Monument to the 26 Baku Commissars
From the Gumdag turning, the main road from Turkmenbashy to Ashgabat bypasses the district capital of Bereket, formerly Gazandjyk, some 125km east of Balkanabat. Ten kilometres west of Bereket, the main road crosses over the railway. A kilometre west of this railway bridge, an asphalt road to the north is unpromisingly marked with a no entry sign. The purpose of the sign appears to be simply to warn of the pot-holed character of the road, and this is certainly not a side trip to attempt after dusk. But it is nonetheless an interesting detour, to the place of execution of the 26 Baku Commissars.
The road heads towards the eastern foothills of the massif known as Little Balkan, passing on the right a railway halt which still bears the name of Shaumian, the most prominent of the commissars.
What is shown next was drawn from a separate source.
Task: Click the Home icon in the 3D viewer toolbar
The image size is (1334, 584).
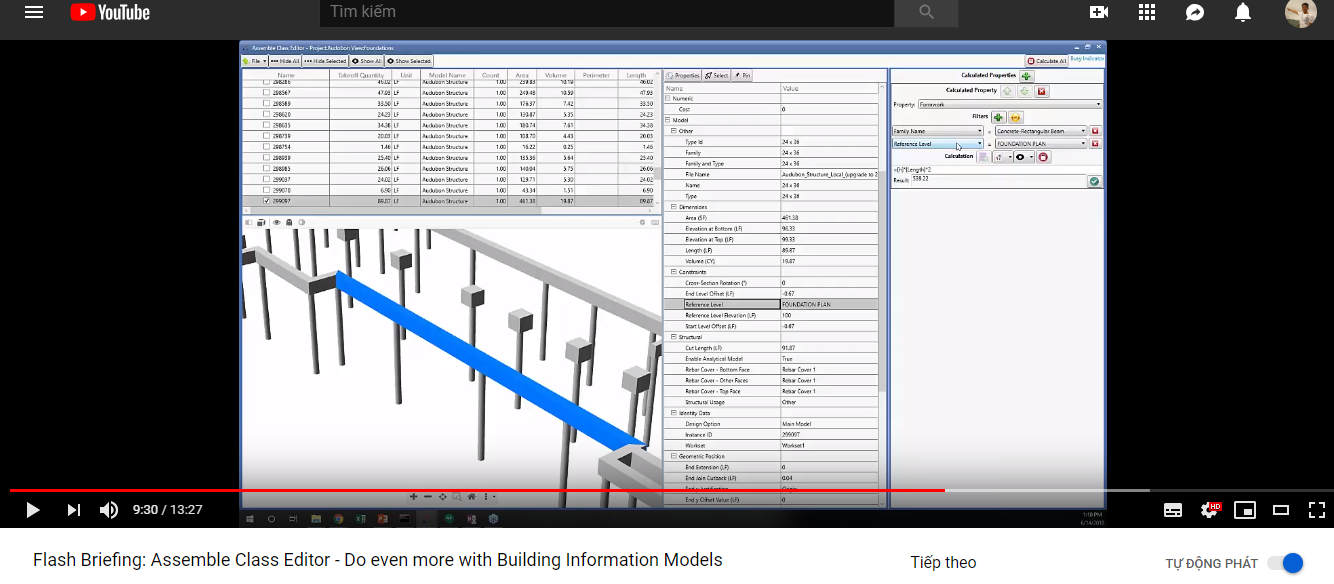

After reaching a small village of livestock farmers, continue for 6km, before taking a turning to the right which runs a few hundred metres down to a derelict railway station. Here stands a rectangular monument in gradually disintegrating pink-and-white tiling. Most of the lettering, which once spelled out the names of the commissars, has gone, but it is still possible to make out the main inscription, which records that the blood of the 26 Baku Commissars was shed for the happiness and freedom of the people, and was not given in vain. Once carefully tended flower beds around the monument are now full of dead bushes.
A couple of hundred metres up the line in the Balkanabat direction, on the other side of the track, stands a smaller metal monument, erected by factory workers in 1935 in memory of the commissars, 'shot by bandits'. This is a silent spot, the railway line snaking through an undulating desert scrub.